A strange mist, filled with creatures, falls upon a town and traps a large group of strangers within a supermarket.
Like a Sopholcean tragedy, ‘The Mist’ uses events and situations which a contemporary audience is familiar with albeit allegorically. Athenian legend is substituted with the grief, uncertainty, paranoia, scapegoating and turmoil of post-9/11 America.
The ghostly mist is a veil hiding the true evil, innocent people are blamed and slaughtered, the townsfolk turn to a Christian fundamentalist out of fear, and a soldier is sacrificed for military decisions beyond his control.
The unforgettable ending releases the anguish and sorrow bubbling away as subtext. We, as an audience, ultimately play the part of the last survivor: screaming and forced to endure the agony of the tragedy. Just like him, we watched it all unfold, powerless to stop it.
‘The Mist’ is one of the best commitments of a Stephen King work to celluloid in the past few years. Unlike so many other films born from “The Master of Horror”, the tragedy of this story comes not from the author’s hand but by that of the director.
15. Let the Right One In (2008)
Some have argued that Tomas Alfredson’s ‘Let The Right One In’ is the best horror film made so far in this millennia. While such a bold claim isn’t likely to sit well with many fans, there’s no doubt that the film is – at the very least – a modern masterpiece: an unnerving look at the tragedy of youth, isolation and doomed romance.

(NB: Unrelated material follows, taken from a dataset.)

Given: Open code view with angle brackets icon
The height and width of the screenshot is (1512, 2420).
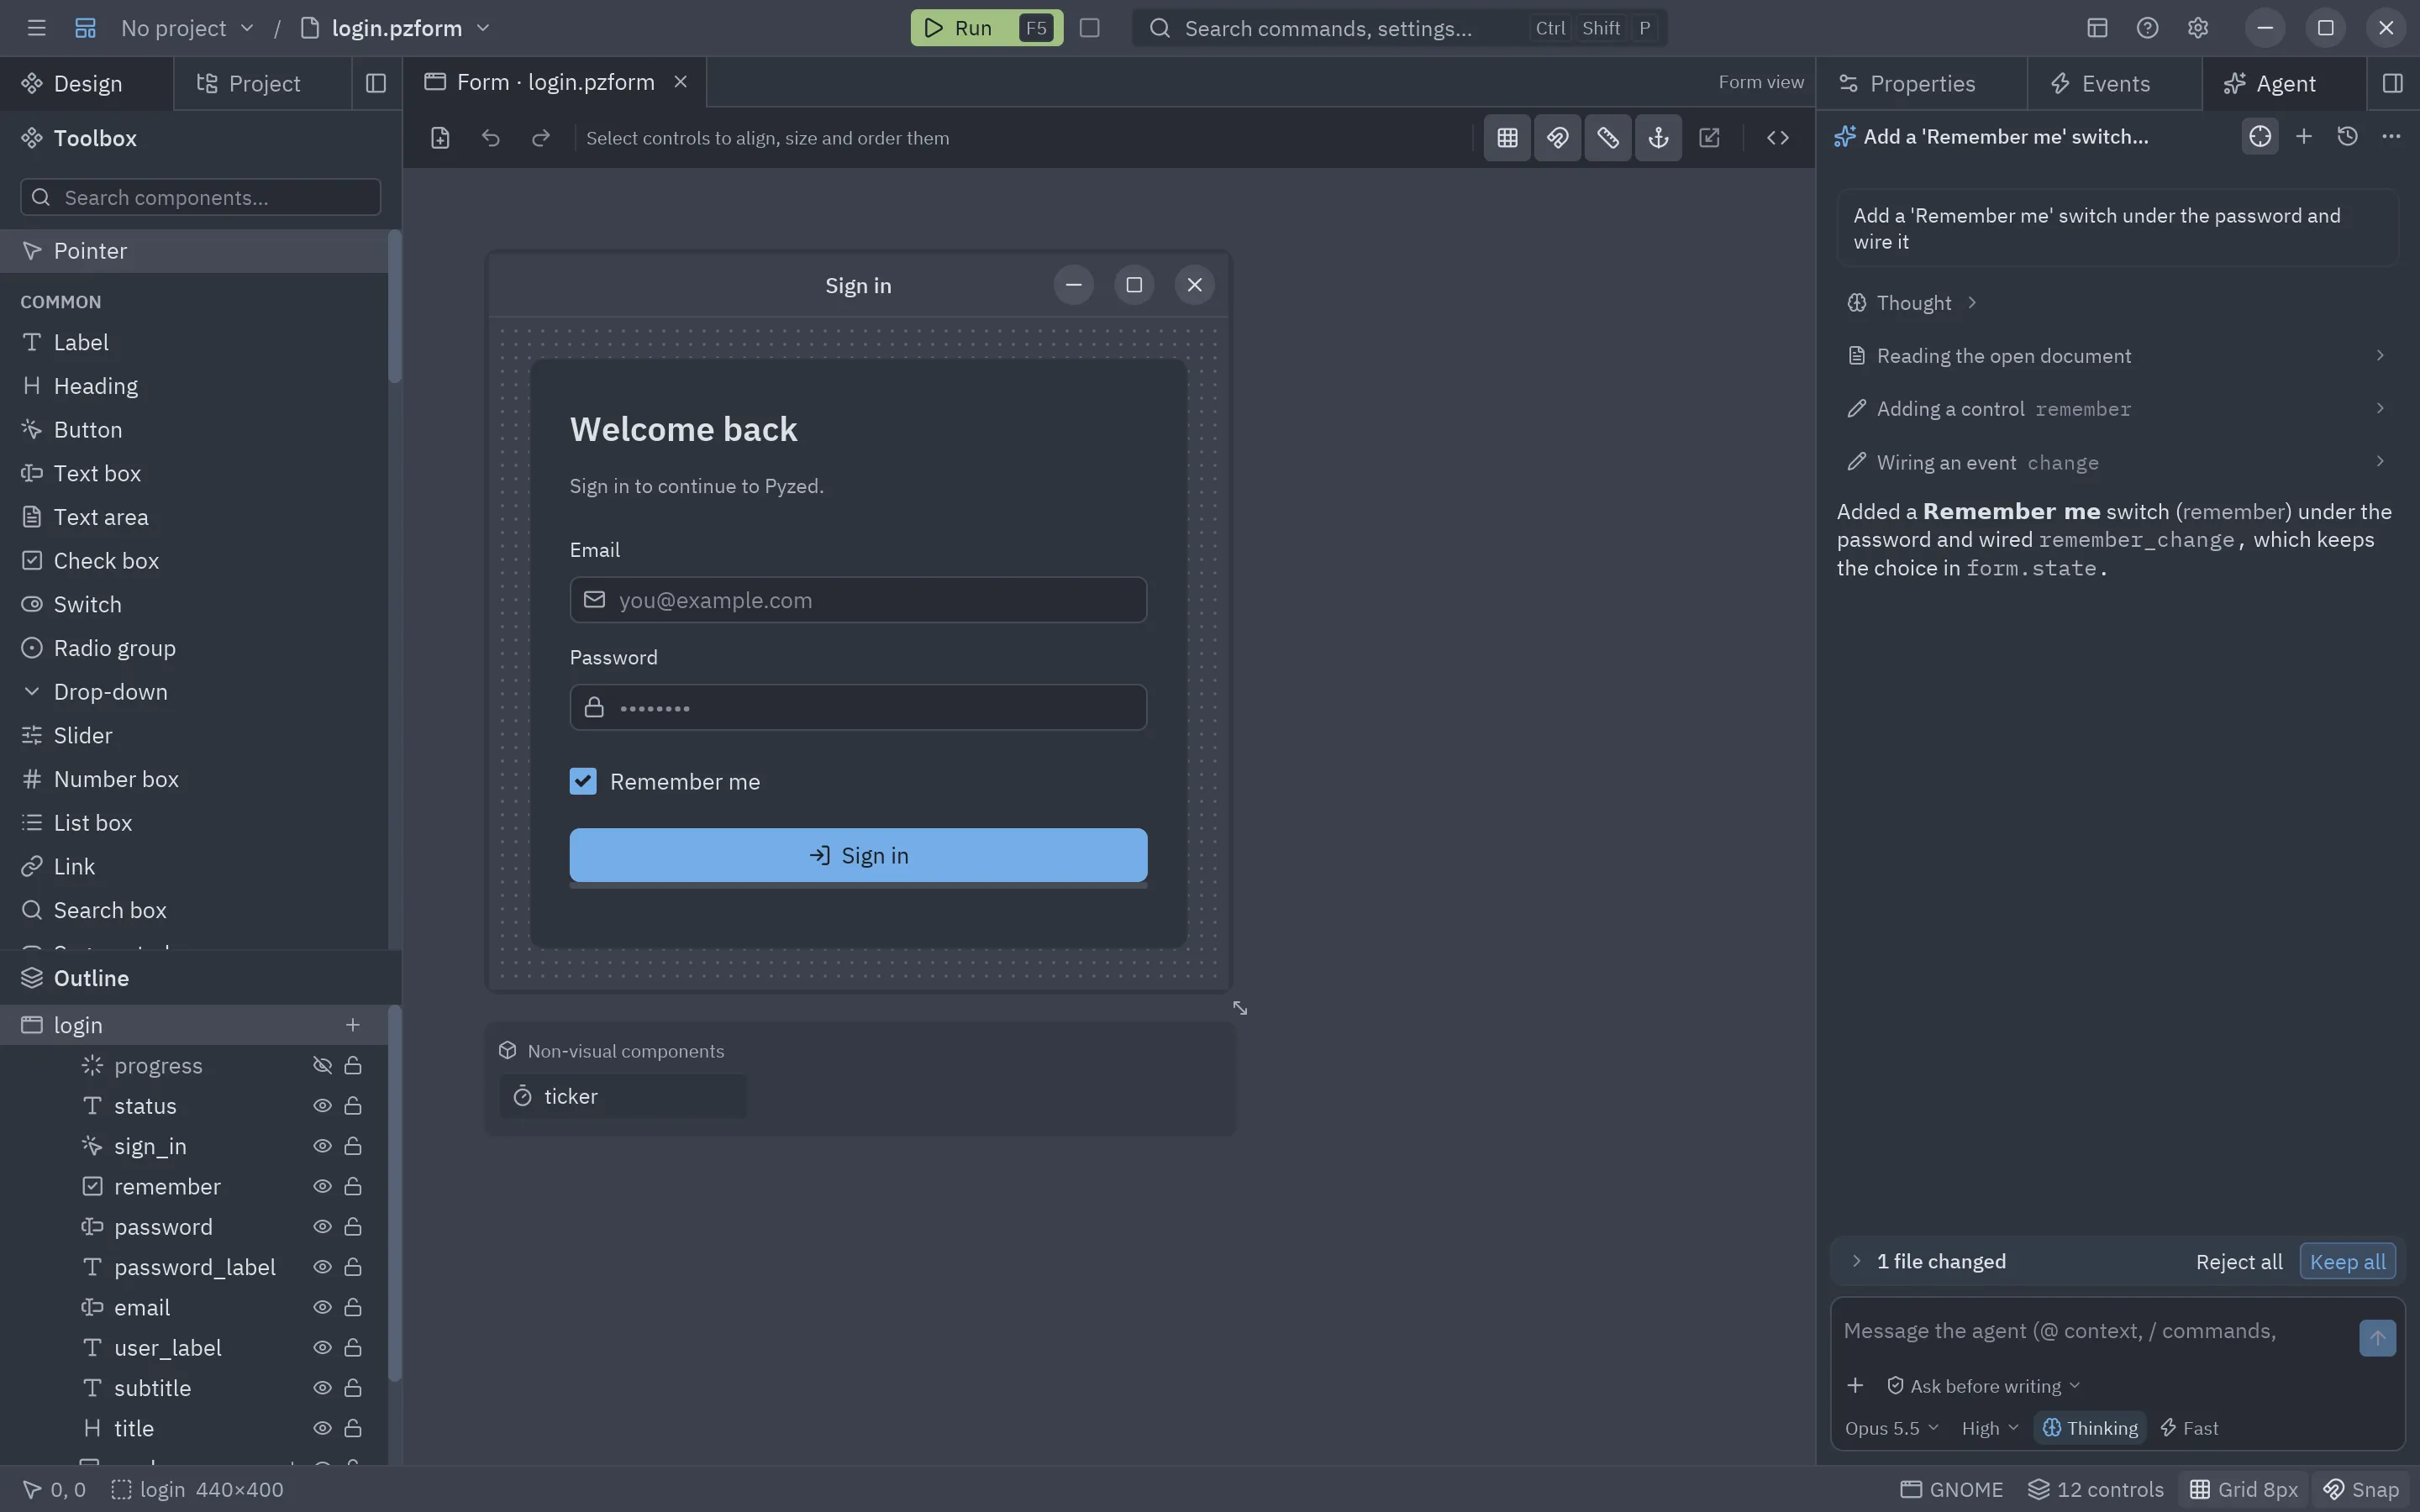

Adapted by John Ajvide Lindqvist from his own novel, it follows Oskar (Kåre Hedebrant), a violently-bullied schoolboy, who builds a relationship with Eli (Lina Leandersson), a lonely vampire.
While not a simple rendition of Shakespeare, the film follows the basic tale of “a pair of star-cross’d lovers”; a relationship grounded in hate and which will leave destruction in its wake.
The mythical premise of the vampire is paired with an almost Darwinian way of thinking. Just as the vampire must murder people to obtain their blood, so must Oskar – out of pure desperation – kill and injure to survive. The virginal snow is corrupted and turns red with blood.
While the ending is somewhat optimistic, there are troubling moral ambiguities in the violence which occurs, and ambiguities regarding how Oskar and Eli – who is beyond human in more ways than one – can now spend their lives together (which, for vampires, will last for eternity).
‘Let The Right One In’ is the great, cathartic tragedy of our time. Like others of its type, the English-language remake ‘Let Me In’ is a good film in its own right and makes for worthwhile viewing however owes nearly everything to the masterful original.
Author Bio: Kyle McDonnell is an aspiring filmmaker based in Sydney, Australia. He recently graduated from high school and hopes one day to emulate his screen heroes David Lynch and Ben Wheatley. When he’s not watching, writing or filming, he can be found listening to ‘The Smiths’, contemplating life.